Figure 1.

Domain organization of Slm1 and Slm2 and lipid binding specificity. (A) Schematic diagram of Slm1, Slm2, Ask10, and Ypr115w structures showing the locations of PH (PH) and coiled-coil (CC) domains, respectively. Light and dark shaded boxes indicate the regions conserved among all four proteins. (B) Nitrocellulose-immobilized phospholipids (PIP Strip) were incubated with recombinant fusion proteins of GST to the C terminus of Slm1 (amino acids 441–686) containing either the wild-type PH domain (Slm1-PH) or the mutant variants PH_M1, and PH_M2. GST alone or a GST fusion to the PH domain of PLCδ, which specifically binds PtdIns(4,5)P₂ in vitro were used as controls.
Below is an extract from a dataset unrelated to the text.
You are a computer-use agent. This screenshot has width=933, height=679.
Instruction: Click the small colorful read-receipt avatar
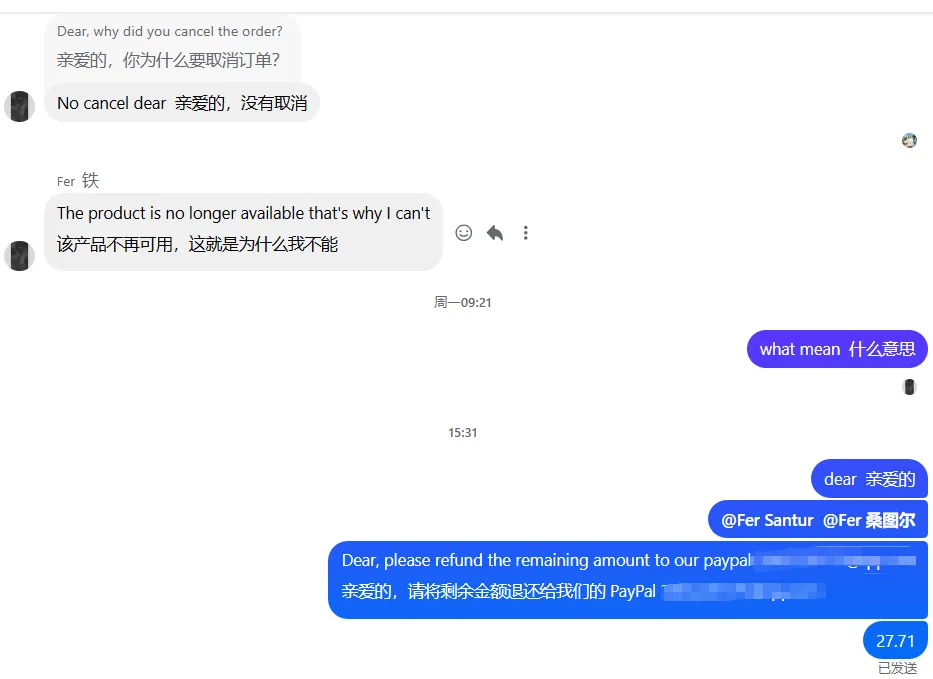pyautogui.click(x=909, y=140)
Bound proteins were visualized by Western blot analysis with anti-GST antibodies. Spots contained lysophosphatidic acid (LPA), lysophosphacholine (LPC), PtdIns (PI), PtdIns(3)P, PtdIns(4)P, PtdIns(5)P, phosphatidylethanolamine (PE), phosphatidylcholine (PC), sphingosine-1-phosphate (S1P), PtdIns(3,4)P₂, PtdIns(3,5)P₂, PtdIns(4,5)P₂, PtdIns(3,4,5)P₃, phosphatic acid (PA), and phosphatidylserine (PS). (C) Sequence alignment of the β1/β2 regions of Slm1 and Slm2 PH domains with related PH domains from PLCδ, Boi1, and Cla4. Secondary structure is indicated above the sequence alignment. Bold letters indicate residues required for interaction with phosphoinositide ligands. Asterisks and closed circles indicate amino acid residues targeted for mutagenesis in Slm_M1 and Slm_M2 PH domain mutants, respectively.